Desmoplastic small round cell tumours (DSRCT) and Ewing’s sarcoma have very few treatments available, and are especially common in children and young adults. Professor Janet Shipley and her team aim to improve treatments for these patients, starting by understanding the biology behind these cancers.
It is vital that our genes work properly, as they contain the instructions for tasks our cells need to perform. Sometimes two genes can join together, to form what is known as a fusion gene. DSRCT and Ewing’s sarcomas have a particular fusion gene called EWSR1. Analysing fusion genes might help us predict how cancers will respond to particular treatments. For people with Ewing’s and DSCRT, the action of the EWSR1 fusion gene can disrupt how their cells grow and develop.

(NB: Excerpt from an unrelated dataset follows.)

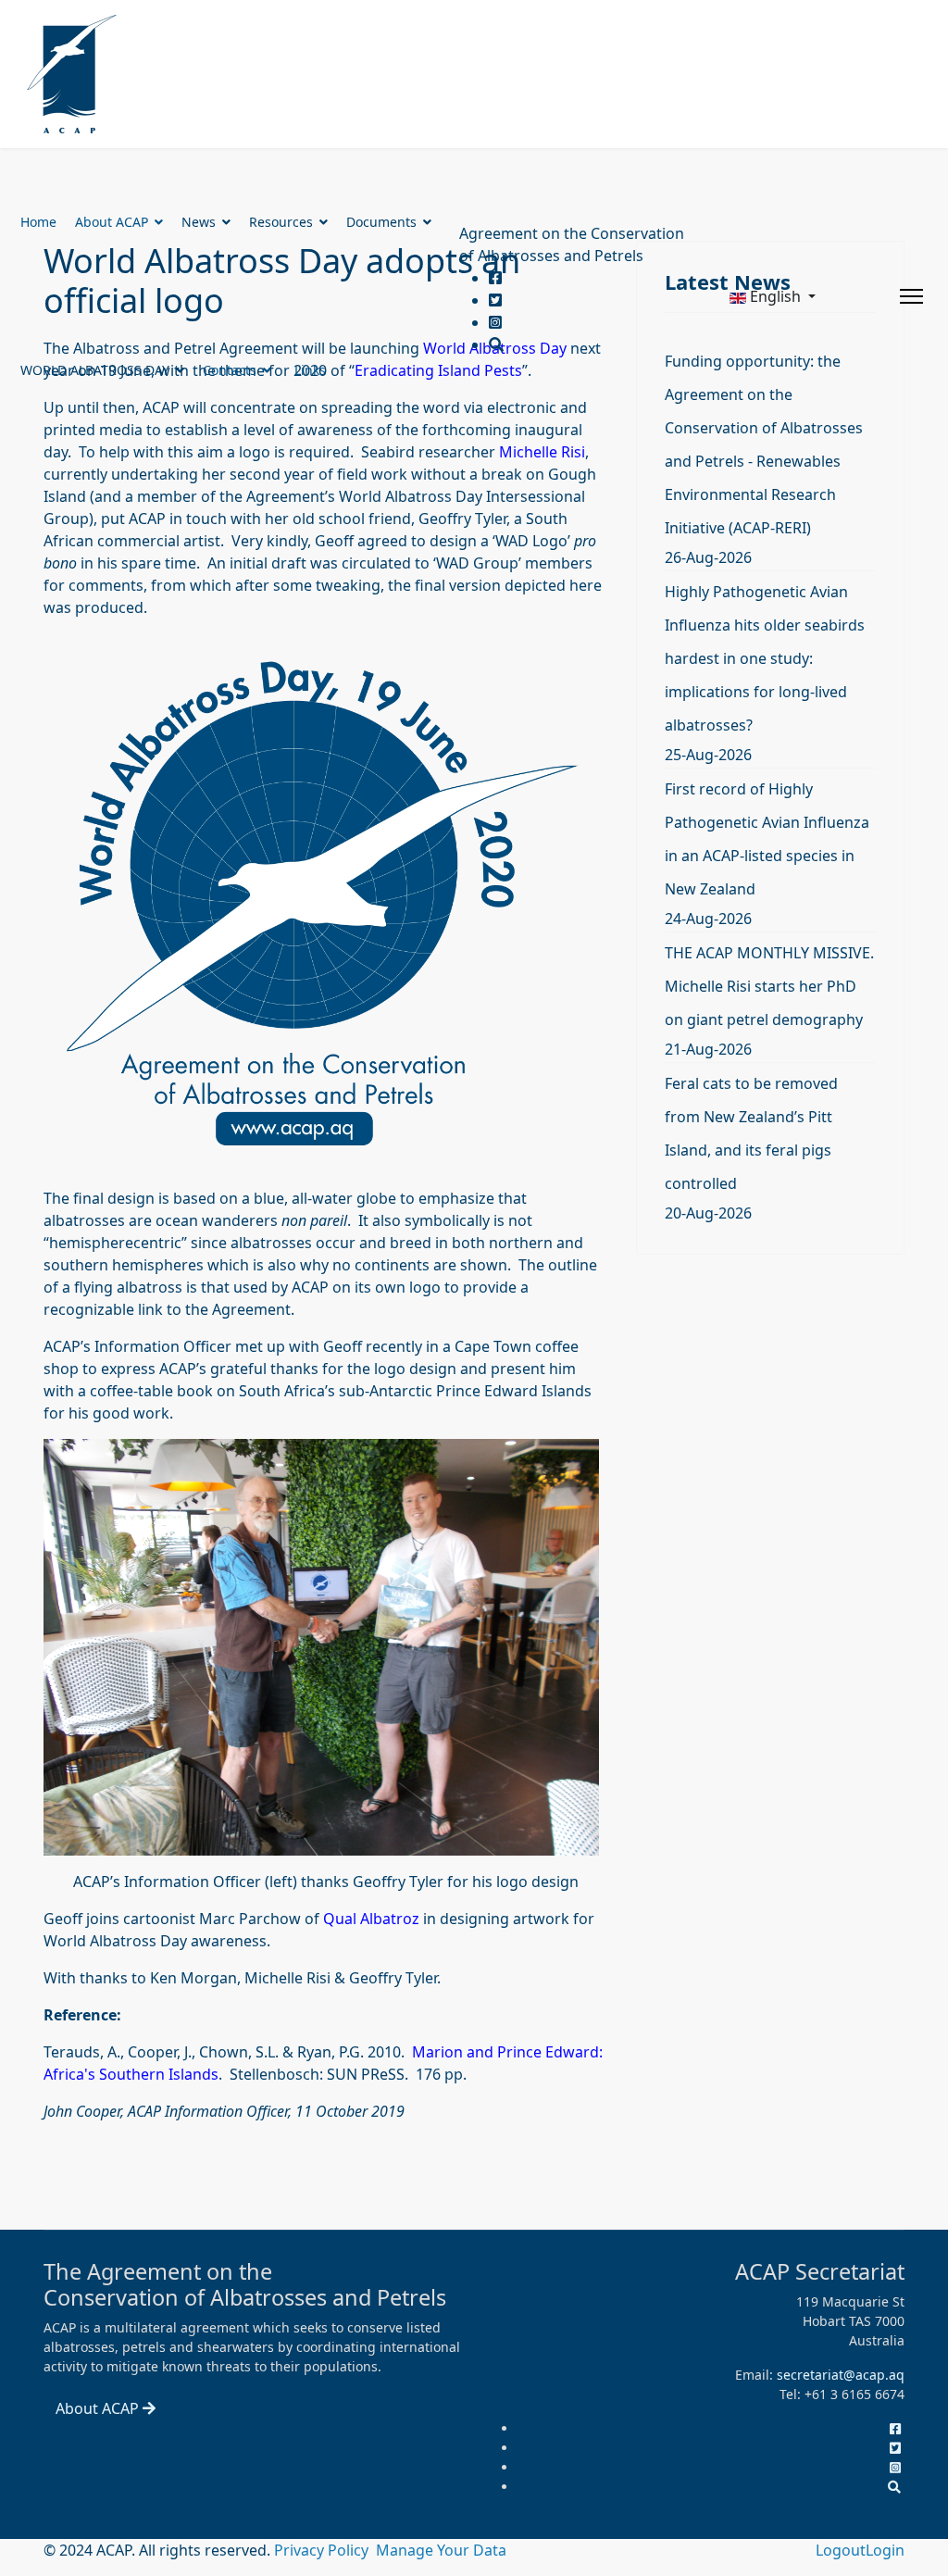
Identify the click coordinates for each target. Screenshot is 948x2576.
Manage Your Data (441, 2550)
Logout (841, 2550)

How will this project tackle this challenge?
Luckily, Professor Shipley and her team have found that, in theory, you can stop this from happening with a particular drug. The next step is to test this in models to see if it’s got potential in patients as a treatment.
To do this, the team will make state-of-the-art 3D models of DSRCT and Ewing’s to copy how they behave in the body. They will test these models with the drug, combined with other treatment types such as immunotherapy – and they will develop biological markers of how effective each treatment is and who is likely to benefit.
What this means for people affected by sarcoma
For 85% of DSRCT patients and 40% of Ewing’s patients, chemotherapy and radiotherapy don’t work long-term, so new treatment options are urgently needed. It’s particularly exciting to see research into DSRCT, which is incredibly rare. The team hope that this research will be the first step towards a new way of treating sarcoma patients with this genetic make-up or other similar ones.
It’s particularly exciting to see research into DSRCT, which is incredibly rare. The team hope that this research will be the first step towards a new way of treating sarcoma patients with this genetic make-up or other similar ones.